Cookies are notoriously useless on mobile, but they’re the bread and butter of the Internet.
If you go to diapers.com and then hit up Buy Buy Baby’s site, it’s likely you have a new baby in the house. If you use your phone in an airport in Miami and then check in to a restaurant in Philadelphia five hours later, it’s pretty clear that you’re a traveler on the move.
Mobile ad tech platform Verve Mobile wants capitalize on the intersection between mobile location data and programmatic with Monday’s launch of Verve Direct.
“Just like cookies create profiles of who people are, location data is stored based on where people go in the real world,” said Verve CEO Tom MacIsaac.
The SaaS tool, which has been in beta for the past three months with several of Verve’s agency and brand clients, allows advertisers to either programmatically buy Verve audience geosegments or target potential customers based on proximity.

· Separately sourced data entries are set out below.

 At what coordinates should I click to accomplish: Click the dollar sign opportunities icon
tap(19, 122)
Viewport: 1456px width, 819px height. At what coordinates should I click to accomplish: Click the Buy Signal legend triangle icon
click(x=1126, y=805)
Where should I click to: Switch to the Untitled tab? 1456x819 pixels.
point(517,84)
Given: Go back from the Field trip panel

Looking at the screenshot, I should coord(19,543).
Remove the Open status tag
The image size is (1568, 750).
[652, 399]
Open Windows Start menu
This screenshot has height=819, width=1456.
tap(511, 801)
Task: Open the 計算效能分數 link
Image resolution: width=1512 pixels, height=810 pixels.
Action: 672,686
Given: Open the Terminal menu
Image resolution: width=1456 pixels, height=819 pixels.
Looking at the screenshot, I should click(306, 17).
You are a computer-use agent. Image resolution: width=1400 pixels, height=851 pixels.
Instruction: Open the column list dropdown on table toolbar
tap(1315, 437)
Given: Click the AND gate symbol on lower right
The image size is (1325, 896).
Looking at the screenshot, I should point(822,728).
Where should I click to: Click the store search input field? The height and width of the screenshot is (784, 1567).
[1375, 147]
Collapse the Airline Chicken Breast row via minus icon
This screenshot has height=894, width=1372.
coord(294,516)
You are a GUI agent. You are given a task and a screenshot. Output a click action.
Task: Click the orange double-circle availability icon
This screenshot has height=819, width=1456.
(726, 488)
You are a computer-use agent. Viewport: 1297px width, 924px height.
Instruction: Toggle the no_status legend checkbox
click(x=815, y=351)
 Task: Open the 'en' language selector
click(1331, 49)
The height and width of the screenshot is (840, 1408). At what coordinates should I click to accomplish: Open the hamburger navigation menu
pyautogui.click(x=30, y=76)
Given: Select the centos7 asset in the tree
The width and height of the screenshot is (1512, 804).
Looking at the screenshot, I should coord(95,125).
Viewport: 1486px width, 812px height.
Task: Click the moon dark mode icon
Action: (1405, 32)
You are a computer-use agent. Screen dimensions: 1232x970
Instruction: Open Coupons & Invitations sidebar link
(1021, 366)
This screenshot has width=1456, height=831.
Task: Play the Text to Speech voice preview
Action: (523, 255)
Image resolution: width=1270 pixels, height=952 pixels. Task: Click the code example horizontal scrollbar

In the first instance, users can select from 18 standardized segments based on behavioral profiles derived from location, anything from business travelers to soccer moms to sports enthusiasts. In the second, they can target people within a certain geographical area. Sometimes you want female heads of household with an $100,000 annual income who live in Poughkeepsie. And sometimes you want anyone in-market for a car who’s within a five-mile radius of your car dealership.
“There are two fundamental building blocks when it comes to reaching people — who we think people are based on their psychographic and demographic profile, and where we think people are,” MacIsaac said. “That’s one of the great benefits of mobile, the ability to reach people when they’re out and about rather than when they’re seated at a desk behind a PC.”
Users of Verve Direct also have access to Verve’s in-house mobile rich media platform, which enables them to generate and serve creative assets through the programmatic interface.
The Verve platform, which MacIsaac said sees about 15 billion ad impressions a month, gets its mobile data by collecting multiple observations of unique device IDs as recorded over time along with the businesses where a user shared his or her location. When Verve receives an ad call from an opted-in device, it sees that device’s coordinates as lat long, which the platform uses to determine where the device is, be it at an airport, a hotel or a grocery store. Each location is automatically stored as an attribute, painting a picture of who the consumer is over time.
While the programmatic direct platform was developed with advertisers and regional agencies in mind, MacIsaac said that certain publisher clients have been using it for reach extension. One such client is Richmond, Va.-based publisher Media General, which tapped Verve Direct to help its local newspapers or TV stations purchase additional inventory in order to boost its buys and deliver ads outside of Media General properties.
Although Verve Direct is completely self-serve, MacIsaac said advertisers who need more customized segments will still have access to managed services.
“Some agencies or buyers just want to interface with a software platform, while others will want to continue to interact with a human,” he said. “We’re providing the choice.”